Guerra tiene razón, pero solo en parte. Yo creo que los Machado sí son una metáfora de las dos Españas, solo que no de cómo fueron sino de cómo deberían haber sido. La guerra los separó física e ideológicamente, pero no por eso dejaron de respetarse y quererse. Si las dos Españas hubiesen sido así, no habría habido guerra, porque la suya fue una historia de Caín y Abel sin envidia ni crimen. Y eso que los dos eran escritores, lo que lo hace mucho más meritorio. Incluso escribieron obras de teatro juntos, «a cuatro manos» se dice, por contagio de la metáfora del piano, aunque las manos lógicamente no serían más que dos. Y esto es todavía más asombroso, porque los poetas no podían ser más distintos en sus personas y en sus estilos literarios. Antonio era un bohemio sin golferío, un santo laico feo, agnóstico y sentimental. Su desaliño no era solo indumentario, como decía en su autobiografía en verso, sino también filosófico y literario, y en la exposición de Sevilla se ve esto en sus borradores, llenos de tachaduras que tienen la categoría de dudas existenciales. Por ejemplo, en uno de ellos dice que prefiere los yermos castellanos a las vegas andaluzas, pero luego tacha y corrige, para asegurar que le gustan por igual. Manuel, por su parte, era un señorito vocacional, más alegre en su manera de vivir, un bon vivant que decía comulgar a la vez «con Montmartre y con la Macarena». Antonio era un pensador de café, Manuel de tablao; los dos, provincianos en el mejor sentido de la palabra, si bien uno al modo universal y el otro al modo cosmopolita. La poesía del uno es sentenciosa y absorta, la del otro ligera y brillante. A mí me gustan los dos, cada cual a su manera. Aunque Manuel no hubiese estado de acuerdo. En una carta le confesaba a su hermano que iba a dejar de escribir porque había entendido que su poesía tenía fecha de caducidad. «La tuya es intemporal». Yo pienso que eso no la hace necesariamente mejor, porque la eternidad es tan solo una de las formas de la reiteración.
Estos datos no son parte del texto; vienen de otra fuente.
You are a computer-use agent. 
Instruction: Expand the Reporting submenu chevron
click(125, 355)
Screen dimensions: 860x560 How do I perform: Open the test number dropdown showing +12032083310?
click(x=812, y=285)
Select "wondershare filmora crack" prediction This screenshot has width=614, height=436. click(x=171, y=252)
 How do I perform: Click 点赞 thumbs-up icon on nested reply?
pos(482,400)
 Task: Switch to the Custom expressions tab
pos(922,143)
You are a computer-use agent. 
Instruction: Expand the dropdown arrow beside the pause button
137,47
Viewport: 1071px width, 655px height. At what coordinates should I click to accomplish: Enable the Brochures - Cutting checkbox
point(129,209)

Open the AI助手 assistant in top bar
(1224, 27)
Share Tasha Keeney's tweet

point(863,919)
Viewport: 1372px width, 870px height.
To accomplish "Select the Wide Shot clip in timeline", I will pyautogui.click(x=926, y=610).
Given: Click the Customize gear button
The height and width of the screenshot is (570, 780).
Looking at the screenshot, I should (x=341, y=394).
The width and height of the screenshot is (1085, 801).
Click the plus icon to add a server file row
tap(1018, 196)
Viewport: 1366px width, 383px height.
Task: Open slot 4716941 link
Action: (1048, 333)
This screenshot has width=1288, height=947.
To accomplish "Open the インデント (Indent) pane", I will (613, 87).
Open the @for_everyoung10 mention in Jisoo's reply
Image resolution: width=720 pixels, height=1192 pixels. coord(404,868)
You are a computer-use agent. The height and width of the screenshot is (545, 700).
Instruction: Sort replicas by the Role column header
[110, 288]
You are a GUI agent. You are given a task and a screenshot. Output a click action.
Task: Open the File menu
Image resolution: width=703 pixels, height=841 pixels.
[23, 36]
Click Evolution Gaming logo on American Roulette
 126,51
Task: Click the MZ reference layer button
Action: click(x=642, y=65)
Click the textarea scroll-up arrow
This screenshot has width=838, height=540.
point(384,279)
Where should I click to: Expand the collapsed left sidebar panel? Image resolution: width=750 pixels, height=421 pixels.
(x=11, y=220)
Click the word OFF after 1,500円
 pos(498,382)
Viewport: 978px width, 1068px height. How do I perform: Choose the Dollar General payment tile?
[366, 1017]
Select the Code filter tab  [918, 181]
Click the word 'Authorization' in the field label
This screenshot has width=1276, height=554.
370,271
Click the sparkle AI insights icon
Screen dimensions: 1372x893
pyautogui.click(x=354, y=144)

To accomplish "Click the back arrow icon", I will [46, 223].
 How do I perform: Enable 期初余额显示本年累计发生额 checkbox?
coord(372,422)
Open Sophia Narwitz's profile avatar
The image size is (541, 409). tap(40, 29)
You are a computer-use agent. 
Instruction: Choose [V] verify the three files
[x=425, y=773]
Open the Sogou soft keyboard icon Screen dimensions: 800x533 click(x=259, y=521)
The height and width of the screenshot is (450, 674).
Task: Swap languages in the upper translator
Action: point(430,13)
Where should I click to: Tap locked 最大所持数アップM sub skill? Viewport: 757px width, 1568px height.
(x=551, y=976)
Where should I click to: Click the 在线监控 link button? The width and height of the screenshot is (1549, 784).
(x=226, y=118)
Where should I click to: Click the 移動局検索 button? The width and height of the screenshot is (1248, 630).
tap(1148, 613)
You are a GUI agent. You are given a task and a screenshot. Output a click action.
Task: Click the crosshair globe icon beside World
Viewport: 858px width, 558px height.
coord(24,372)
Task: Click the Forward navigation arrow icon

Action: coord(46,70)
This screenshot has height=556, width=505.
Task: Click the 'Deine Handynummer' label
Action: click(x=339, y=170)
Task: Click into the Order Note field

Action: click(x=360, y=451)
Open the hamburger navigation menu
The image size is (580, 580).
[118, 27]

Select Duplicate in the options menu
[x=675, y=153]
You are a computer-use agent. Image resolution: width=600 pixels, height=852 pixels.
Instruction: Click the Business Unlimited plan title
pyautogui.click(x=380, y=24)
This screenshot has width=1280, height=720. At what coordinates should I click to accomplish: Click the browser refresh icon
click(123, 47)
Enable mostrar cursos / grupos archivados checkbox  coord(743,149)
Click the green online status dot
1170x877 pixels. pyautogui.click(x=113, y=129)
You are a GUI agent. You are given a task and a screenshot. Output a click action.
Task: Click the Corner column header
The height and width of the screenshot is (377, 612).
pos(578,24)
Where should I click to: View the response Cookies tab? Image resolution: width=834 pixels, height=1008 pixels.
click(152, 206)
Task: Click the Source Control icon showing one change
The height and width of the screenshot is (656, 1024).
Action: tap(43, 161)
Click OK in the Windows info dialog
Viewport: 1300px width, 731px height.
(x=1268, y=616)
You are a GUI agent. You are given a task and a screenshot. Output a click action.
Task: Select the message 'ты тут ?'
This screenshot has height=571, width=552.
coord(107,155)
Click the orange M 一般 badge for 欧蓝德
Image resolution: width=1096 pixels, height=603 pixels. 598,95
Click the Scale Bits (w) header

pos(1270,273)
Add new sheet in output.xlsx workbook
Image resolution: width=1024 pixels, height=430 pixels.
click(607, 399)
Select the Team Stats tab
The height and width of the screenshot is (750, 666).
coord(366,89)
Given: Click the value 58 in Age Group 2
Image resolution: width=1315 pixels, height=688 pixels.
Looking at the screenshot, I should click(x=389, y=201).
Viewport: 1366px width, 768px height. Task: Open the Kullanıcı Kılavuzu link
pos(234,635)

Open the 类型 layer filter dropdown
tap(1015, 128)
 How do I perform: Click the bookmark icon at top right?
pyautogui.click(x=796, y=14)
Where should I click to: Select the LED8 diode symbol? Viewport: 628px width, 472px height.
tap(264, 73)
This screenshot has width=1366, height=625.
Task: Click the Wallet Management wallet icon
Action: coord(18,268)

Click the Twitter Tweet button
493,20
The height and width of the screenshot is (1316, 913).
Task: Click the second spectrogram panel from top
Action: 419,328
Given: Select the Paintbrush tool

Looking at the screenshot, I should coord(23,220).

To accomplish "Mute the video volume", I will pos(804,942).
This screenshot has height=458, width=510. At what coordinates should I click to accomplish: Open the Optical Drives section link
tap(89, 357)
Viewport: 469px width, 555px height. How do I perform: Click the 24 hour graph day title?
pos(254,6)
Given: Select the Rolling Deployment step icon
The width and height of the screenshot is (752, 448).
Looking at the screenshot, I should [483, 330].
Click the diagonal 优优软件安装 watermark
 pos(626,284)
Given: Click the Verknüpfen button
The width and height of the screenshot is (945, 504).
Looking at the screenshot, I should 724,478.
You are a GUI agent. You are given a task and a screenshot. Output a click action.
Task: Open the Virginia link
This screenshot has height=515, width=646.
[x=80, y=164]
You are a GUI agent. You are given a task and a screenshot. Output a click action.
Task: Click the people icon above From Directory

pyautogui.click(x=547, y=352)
«Tú a Burgos y tú a Francia», les mandó la guerra a los dos hermanos, y así fue. Más que morir en el exilio, se puede decir que a Antonio el exilio lo mató, porque se murió tan pronto como cruzó la frontera, siguiéndole su madre tres días después. Tan pronto como pudo, Manuel fue a visitar sus tumbas en el cementerio de Colliure y no salió de allí en dos días. En el bolsillo del abrigo de Antonio había aparecido, garabateado en una hoja, su último verso. Iba a ser el comienzo de un poema que quedó sin escribir, pero que tiene tal capacidad evocadora que uno cree intuir como sigue. Imagino que ese papel con el verso suelto estará también en la exposición de Sevilla, y es lo que más interés tengo yo en ver. Precisamente, parece algo que Antonio le dice a su hermano Manuel: «Estos días azules y este sol de la infancia…».